*Your assignment*. The line with "Where should I" and each line following it, up to the final line of the data, should be set down exactly; pictures stay out.

----

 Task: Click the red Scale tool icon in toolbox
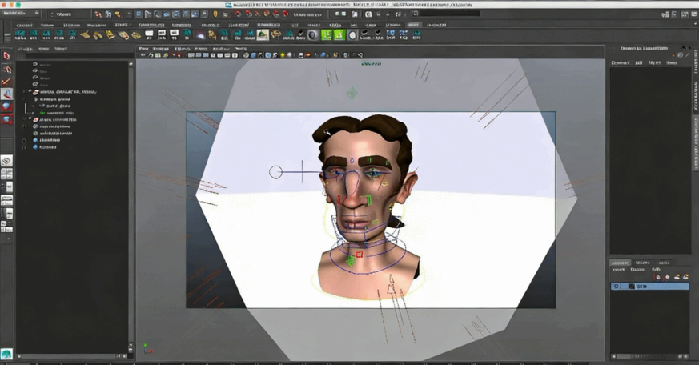pos(7,119)
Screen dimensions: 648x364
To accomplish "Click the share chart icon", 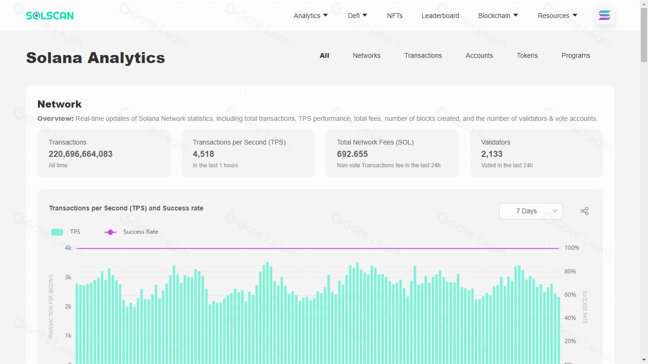I will [x=584, y=211].
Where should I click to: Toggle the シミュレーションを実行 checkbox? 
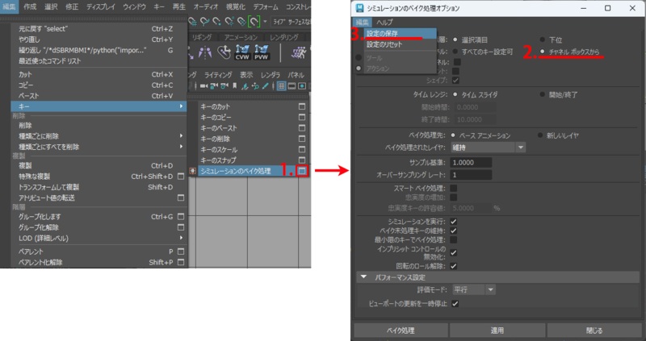pos(455,221)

----

*Response for this exercise*.
Where should I click to: Toggle the シミュレーションを実行 checkbox? 
pos(455,221)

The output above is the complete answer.